Je suis passée à un autre bouquin...trop prise de tête pour moi pour le moment!
1ère impression, page 43 sur 1400 :
C'est du lourd! l'histoire d'un nazi, son point de vue sur la solution finale .....c'est une position difficile à défendre
On dirait un cours d'unif, hyper bien documenté et orienté.
- de ceux qu'on a envie d'applaudir à la fin de la démonstration.
Style incisif et direct, qui pousse à la réflexion - faut parfois s'accrocher pour suivre.
Les difficultés de chiffres et calcul de morts, de grades militaires allemand, le détail de la fabrication de la dentelle, la comparaison chiffrée des morts de la guerre d'Algérie et de l'extermination juive etc etc
on ne ménage pas le lecteur, on ne lui simplifie pas la lecture : quand il explique ...il explique!

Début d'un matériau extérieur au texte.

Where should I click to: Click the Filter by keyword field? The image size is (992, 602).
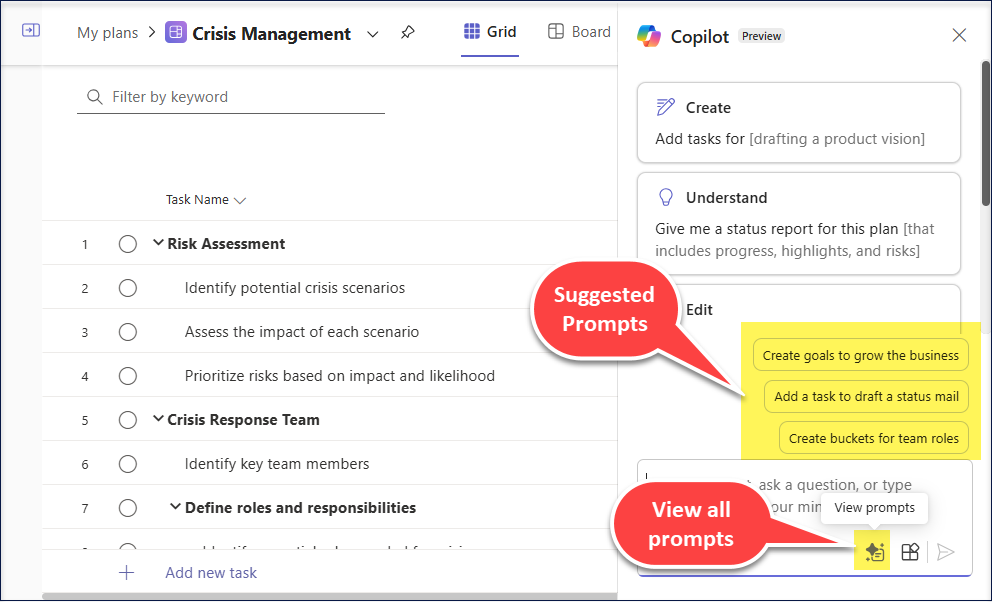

C'est assez intello....ça fait du bien, pour une fois l'écrivain ne prend pas le lecteur pour un abruti!.
Constatez par vous même, ça vaut quelques secondes :
extrait
«En fait, j'aurais tout aussi bien pu ne pas écrire. Après tout, ce n'est pas une obligation. Depuis la guerre, je suis resté un homme discret ; grâce à Dieu, je n'ai jamais eu besoin, comme certains de mes anciens collègues, d'écrire mes Mémoires à fin de justification, car je n'ai rien à justifier, ni dans un but lucratif, car je gagne assez bien ma vie comme ça. Je ne regrette rien : j'ai fait mon travail, voilà tout ; quant à mes histoires de famille, que je raconterai peut-être aussi, elles ne concernent que moi ; et pour le reste, vers la fin, j'ai sans doute forcé la limite, mais là je n'étais plus tout à fait moi-même, je vacillais, le monde entier basculait, je ne fus pas le seul à perdre la tête, reconnaissez-le. Malgré mes travers, et ils ont été nombreux, je suis resté de ceux qui pensent que les seules choses indispensables à la vie humaine sont l'air, le manger, le boire et l'excrétion, et la recherche de la vérité. Le reste est facultatif.»
Avec cette somme qui s'inscrit aussi bien sous l'égide d'Eschyle que dans la lignée de Vie et destin de Vassili Grossman ou des Damnés de Visconti, Jonathan Littell nous fait revivre les horreurs de la Seconde Guerre mondiale du côté des bourreaux, tout en nous montrant un homme comme rarement on l'avait fait : l'épopée d'un être emporté dans la traversée de lui-même et de l'Histoire.